I’ve been riding an emotional roller coaster with this team all season. From the coaching change early in the year…to weeks of spectacular play…to Craig Berube calling out his players for lackluster play right before the playoffs commenced…I really wasn’t sure what to expect for the Flyers’ postseason. I was leaning towards a Flyers series win over the Rangers in six games, but then I heard the ominous report on Steve Mason and was skeptical of any advancement. However, Ray Emery’s 31 saves in net on Sunday gave me and all Flyers fans hope and, just as importantly, tied the opening round series at one game a piece. Unless the Flyers sweep at home, they would have to win at least one more game at Madison Square Garden (Sunday’s victory was their first at MSG since 2011). However, the way Philadelphia was skating in game two and the quality shots they’ve been taking has made me a believer in this team, and I think they can win the series in seven games.

2. The weather is severely affecting the high school baseball season.
I know, the weather has made a mess for everyone over the last five months. During any given week, practice schedules change numerous times, game planning sessions are drastically shortened and young athletes are playing games at a rate in which the professional sports’ unions would be protesting in earnest if it was suggested they play a similar schedule. It hasn’t been fun for all the scholastic sports. However, in high school baseball, rules limit the amount of innings a pitcher can throw in a given week and the weather does give bigger schools and teams with more pitchers an inherent advantage. With most teams having to play four, five or even six games in a seven-day stretch, there are teams that simply don’t have enough quality pitching to compete. It addition to an uneven playing field, the games themselves are also affected. A “regular” pitcher may throw the first five innings of a game, but then may reach his innings limit, forcing someone who normally doesn’t pitch into emergency duty. The result? A 2-1 pitchers’ dual turns into a 15-13 slugfest (and then games that run too long might be cut short because of daylight issues early in the season). It’s not a fun way to play, but the local coaches and athletes have done their best under horrible circumstances.

3. It wasn’t pretty, but the 76ers’ season came to a merciful end.

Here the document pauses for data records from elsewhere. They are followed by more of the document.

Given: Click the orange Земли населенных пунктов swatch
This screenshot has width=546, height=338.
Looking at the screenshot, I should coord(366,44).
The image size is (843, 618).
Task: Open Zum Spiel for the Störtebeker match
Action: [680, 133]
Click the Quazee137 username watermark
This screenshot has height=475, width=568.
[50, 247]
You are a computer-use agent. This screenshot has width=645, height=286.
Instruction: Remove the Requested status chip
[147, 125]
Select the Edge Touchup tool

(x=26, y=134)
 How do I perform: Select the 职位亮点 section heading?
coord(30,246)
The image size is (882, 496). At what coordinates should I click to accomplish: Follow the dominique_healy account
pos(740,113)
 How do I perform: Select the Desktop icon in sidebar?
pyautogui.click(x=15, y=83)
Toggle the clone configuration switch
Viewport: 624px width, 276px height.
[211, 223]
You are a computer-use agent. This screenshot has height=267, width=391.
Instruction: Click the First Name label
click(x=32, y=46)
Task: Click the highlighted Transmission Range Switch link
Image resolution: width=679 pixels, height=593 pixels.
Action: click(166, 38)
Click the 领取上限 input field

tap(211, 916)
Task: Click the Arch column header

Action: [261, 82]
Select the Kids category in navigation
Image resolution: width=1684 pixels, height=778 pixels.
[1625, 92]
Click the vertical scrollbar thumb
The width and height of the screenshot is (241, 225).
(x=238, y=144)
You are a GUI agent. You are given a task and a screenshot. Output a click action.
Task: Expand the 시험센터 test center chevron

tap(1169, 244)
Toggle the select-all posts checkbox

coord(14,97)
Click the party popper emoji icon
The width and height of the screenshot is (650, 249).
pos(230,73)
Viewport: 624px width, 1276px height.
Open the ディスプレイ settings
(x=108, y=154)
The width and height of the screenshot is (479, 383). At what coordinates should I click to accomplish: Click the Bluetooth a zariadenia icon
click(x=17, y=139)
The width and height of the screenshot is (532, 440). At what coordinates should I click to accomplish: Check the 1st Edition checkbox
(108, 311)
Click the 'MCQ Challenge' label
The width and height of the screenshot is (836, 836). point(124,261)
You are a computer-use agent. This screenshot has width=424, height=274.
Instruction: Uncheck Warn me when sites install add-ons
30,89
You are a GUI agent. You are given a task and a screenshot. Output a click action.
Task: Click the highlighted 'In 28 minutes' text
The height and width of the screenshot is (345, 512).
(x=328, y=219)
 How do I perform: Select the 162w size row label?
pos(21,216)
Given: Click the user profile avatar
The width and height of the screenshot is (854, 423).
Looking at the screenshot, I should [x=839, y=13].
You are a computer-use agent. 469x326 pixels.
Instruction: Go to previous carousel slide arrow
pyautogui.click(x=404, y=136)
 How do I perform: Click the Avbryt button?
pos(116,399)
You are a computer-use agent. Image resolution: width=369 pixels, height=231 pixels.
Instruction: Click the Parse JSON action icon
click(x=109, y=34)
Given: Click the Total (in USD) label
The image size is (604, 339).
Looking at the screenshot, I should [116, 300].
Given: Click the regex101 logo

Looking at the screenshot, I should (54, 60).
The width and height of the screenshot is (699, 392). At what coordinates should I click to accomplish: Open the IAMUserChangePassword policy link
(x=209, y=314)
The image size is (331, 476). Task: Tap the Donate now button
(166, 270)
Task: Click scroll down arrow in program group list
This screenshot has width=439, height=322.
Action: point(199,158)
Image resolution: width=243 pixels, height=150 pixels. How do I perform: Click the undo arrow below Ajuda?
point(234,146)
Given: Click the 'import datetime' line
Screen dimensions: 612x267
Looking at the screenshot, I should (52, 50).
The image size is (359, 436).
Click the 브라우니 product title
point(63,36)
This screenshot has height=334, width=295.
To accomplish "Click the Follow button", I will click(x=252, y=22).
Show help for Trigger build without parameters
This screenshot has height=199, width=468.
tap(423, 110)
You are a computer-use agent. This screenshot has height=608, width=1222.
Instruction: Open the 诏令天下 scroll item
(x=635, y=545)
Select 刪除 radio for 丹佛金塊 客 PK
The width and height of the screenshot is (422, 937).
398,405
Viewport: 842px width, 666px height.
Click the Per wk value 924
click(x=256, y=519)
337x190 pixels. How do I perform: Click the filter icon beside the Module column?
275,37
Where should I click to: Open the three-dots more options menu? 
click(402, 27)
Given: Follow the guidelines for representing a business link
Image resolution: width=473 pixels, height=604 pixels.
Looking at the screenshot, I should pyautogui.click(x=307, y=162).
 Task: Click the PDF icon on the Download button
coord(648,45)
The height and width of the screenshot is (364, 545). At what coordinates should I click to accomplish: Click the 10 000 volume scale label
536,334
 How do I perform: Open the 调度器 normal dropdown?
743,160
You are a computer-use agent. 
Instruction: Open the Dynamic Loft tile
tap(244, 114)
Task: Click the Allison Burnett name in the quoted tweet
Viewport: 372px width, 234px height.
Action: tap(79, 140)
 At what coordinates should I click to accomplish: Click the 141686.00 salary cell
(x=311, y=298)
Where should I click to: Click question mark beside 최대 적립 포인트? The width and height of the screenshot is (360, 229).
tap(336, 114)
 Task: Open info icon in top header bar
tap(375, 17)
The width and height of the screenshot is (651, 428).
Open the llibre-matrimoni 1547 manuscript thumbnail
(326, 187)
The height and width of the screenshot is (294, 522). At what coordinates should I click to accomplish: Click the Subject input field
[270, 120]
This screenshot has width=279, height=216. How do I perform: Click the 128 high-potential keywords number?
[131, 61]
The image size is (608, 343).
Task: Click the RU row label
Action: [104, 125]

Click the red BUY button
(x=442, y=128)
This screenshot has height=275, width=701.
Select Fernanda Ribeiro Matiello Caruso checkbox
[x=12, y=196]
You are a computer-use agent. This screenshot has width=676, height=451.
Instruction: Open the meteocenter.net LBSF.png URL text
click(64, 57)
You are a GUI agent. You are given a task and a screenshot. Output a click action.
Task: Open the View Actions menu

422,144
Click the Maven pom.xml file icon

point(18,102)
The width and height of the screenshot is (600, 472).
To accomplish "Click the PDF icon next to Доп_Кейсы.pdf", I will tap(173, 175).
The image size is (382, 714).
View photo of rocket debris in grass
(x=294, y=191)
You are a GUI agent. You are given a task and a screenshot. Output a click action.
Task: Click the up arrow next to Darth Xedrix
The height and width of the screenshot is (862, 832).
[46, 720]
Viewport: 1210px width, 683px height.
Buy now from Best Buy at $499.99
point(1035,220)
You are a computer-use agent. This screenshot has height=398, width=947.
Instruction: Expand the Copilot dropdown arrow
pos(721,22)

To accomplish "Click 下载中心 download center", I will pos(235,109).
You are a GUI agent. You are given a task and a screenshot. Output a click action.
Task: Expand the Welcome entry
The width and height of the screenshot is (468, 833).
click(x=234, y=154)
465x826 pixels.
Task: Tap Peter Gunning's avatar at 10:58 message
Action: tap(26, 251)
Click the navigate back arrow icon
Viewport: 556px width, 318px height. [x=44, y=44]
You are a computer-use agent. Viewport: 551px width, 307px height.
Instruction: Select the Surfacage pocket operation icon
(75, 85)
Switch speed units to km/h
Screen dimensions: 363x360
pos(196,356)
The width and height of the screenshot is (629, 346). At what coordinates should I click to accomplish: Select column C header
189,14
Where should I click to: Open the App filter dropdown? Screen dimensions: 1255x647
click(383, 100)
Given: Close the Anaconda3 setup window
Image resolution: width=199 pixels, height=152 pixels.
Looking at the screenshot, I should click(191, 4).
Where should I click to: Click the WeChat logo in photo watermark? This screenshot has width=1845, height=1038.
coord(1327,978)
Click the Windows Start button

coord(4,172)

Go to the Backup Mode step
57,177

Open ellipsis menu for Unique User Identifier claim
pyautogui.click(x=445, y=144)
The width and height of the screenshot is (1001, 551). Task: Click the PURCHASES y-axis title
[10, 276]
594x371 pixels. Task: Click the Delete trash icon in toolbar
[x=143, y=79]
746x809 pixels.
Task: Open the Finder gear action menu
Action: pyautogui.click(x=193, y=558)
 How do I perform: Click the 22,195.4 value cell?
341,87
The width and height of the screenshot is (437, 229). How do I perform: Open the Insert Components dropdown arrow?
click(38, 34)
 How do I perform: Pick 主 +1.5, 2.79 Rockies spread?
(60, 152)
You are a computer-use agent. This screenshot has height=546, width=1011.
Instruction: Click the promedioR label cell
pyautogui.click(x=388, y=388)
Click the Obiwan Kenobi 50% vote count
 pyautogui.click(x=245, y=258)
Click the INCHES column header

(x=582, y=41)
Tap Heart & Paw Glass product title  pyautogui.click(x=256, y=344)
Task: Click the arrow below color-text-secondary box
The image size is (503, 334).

It isn’t often that a professional sports team can guarantee how their season will unfold and then deliver on its promise. Armed with the “together we build” mantra and the preseason objective of trying to lose on purpose in order to enhance its lottery draft chances, the 76ers tied an all-time record for consecutive losses this past season. After stunning the world with a season-opening win against the Heat, the season quickly went south and the trade-deadline purge helped push the franchise to all new levels of futility. Ironically, their season closed out with a pair of wins – against Boston and a short-handed Miami team.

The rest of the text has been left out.